Width: a fit problem, never a tone problem

Slot width is set by the wire, not by preference. Most fret wire is made with a tang about 0.020 inches wide — roughly half a millimetre — and the makers spec a 0.023-inch slot to receive it. That's Jescar's published recommendation for their standard profiles, and it's why StewMac's fret saws are ground to a 0.023-inch kerf: the saw is sized to the wire. The three-thousandths of an inch of clearance is the room the barbs need to dig in.

Go wider than the wire wants and the fret sits loose. It'll lift, buzz, or lean on glue to do a job the slot should have done. Go narrower and you crush the tang or split the board, and the fret rides high because it can't get down. Note the asymmetry: a touch wide is recoverable with adhesive; too narrow can cost you a board.

The number everyone quotes — 0.023 inches — is only "standard" relative to standard wire. Jescar say it themselves: other tang sizes need other slots. A vintage refret with thinner tangs, or a wide-tang specialty wire, throws the figure out, and measuring the actual tang beats trusting a default. There's also a deliberate use of the width-to-tang relationship: fret a neck with tangs slightly proud of the slot and the wedging action induces a touch of back-bow. Done on purpose that's compression fretting; done by accident it's a warped neck. Either way it has nothing to do with how the guitar sounds. Width is grip. Tone lives elsewhere.

Depth: clear the tang, miss the truss rod

Depth has two limits and a lot of harmless room between them. The slot has to be deep enough — at its shallowest point — for the tang to drop fully in so the crown can seat on the surface. Cut too shallow and the tang bottoms out first, leaving the fret proud and rocking. Standard practice is a hair deeper than the tang and nothing fancier than that.

The catch is that tang depth isn't one number. It runs from around a millimetre on small wire to nearly two on tall bass wire, so "correct depth" is whatever clears the specific wire in hand, plus a little.
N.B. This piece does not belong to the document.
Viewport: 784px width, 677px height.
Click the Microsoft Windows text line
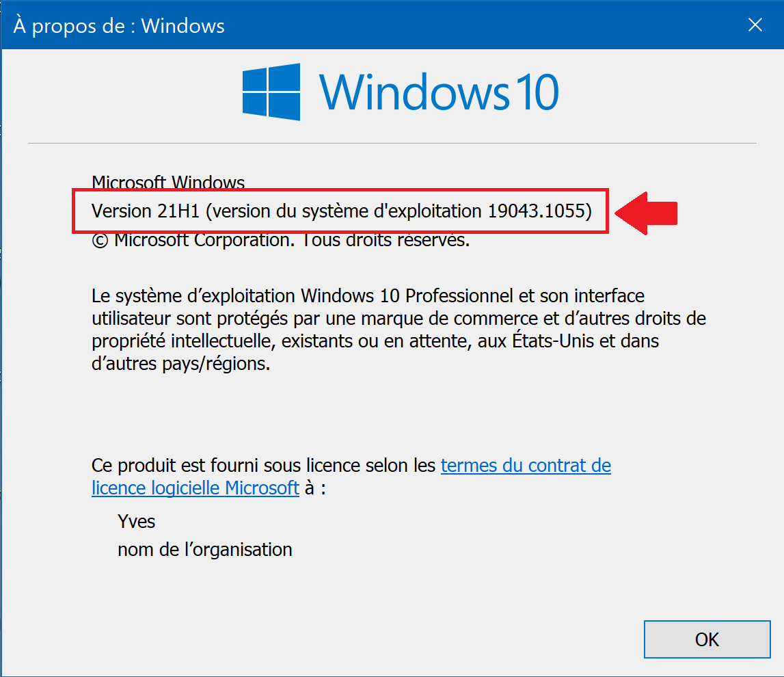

The lower limit is structural: don't cut into the truss rod channel, and on a thin board don't break through the back. That's the real reason to respect depth — not seating, which a generous slot handles easily, but not turning a fingerboard into scrap. It's also why pre-slotted boards from suppliers come cut straight across and deliberately deep: deep is safe, and the builder can always stop a fret short of the floor.
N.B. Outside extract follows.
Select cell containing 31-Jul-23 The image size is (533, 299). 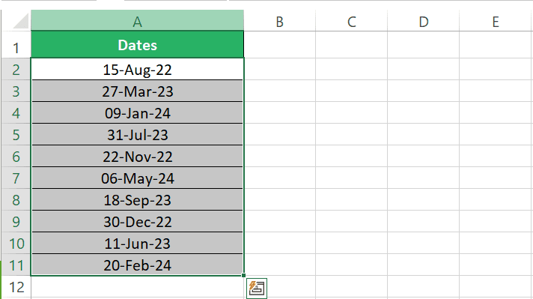[137, 134]
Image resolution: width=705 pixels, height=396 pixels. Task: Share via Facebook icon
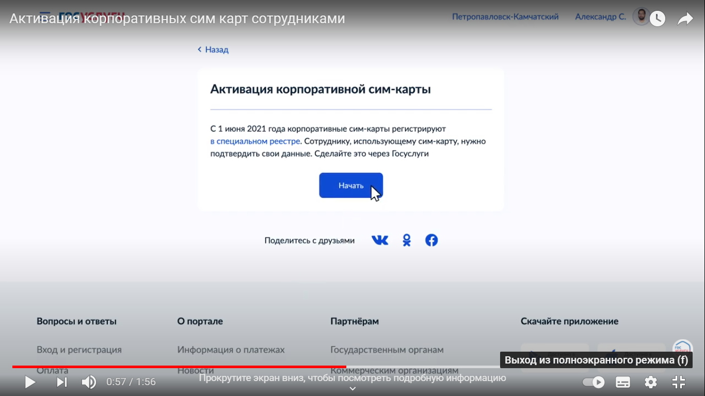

The radiused-slot question

Here is the claim that does the most work in most fret-slot articles, including the one this replaces: that radiused fret slots — slots whose floor follows the curve of the board rather than running flat across it — are the superior choice, giving more even seating and a stronger install. It deserves a careful answer, because it's half right, and the half that's wrong is doing a lot of selling.

Start with the geometry, which is real. Most builders cut slots into a flat blank at a constant depth, then sand the radius into the top. Sanding a radius removes wood from the edges of the board, not the centre. So once the radius is in, those constant-depth slots end up deepest in the middle and shallowest at the edges. Choose a tighter radius or a thinner board and that difference grows. A truly radiused slot — deepened at the edges, cut after radiusing with a follower, or done in one pass on a CNC — keeps the depth even across the width.

Now the part the "superior" framing skips. The fret doesn't seat on the slot floor; it seats on its crown against the surface. So the only thing the depth variation can hurt is whether the shallow points — the edges — still clear the tang. If they do, a flat-bottomed slot seats a fret exactly as well as a radiused one. The extra depth in the centre is just air, and air under a tang does nothing for grip, seating, or stability. Cut your flat slots deep enough at the edges, and the case for radiusing them on a normally proportioned board mostly evaporates.

Where it stops being academic is at the margins: very thin boards where you can't spend the extra centre depth, tight radii where the variation is large, and any job where breaking through the back is a live risk. There, following the radius is sound engineering, not fuss. Everywhere else it's a refinement, and a builder who skips it is not cutting a worse slot.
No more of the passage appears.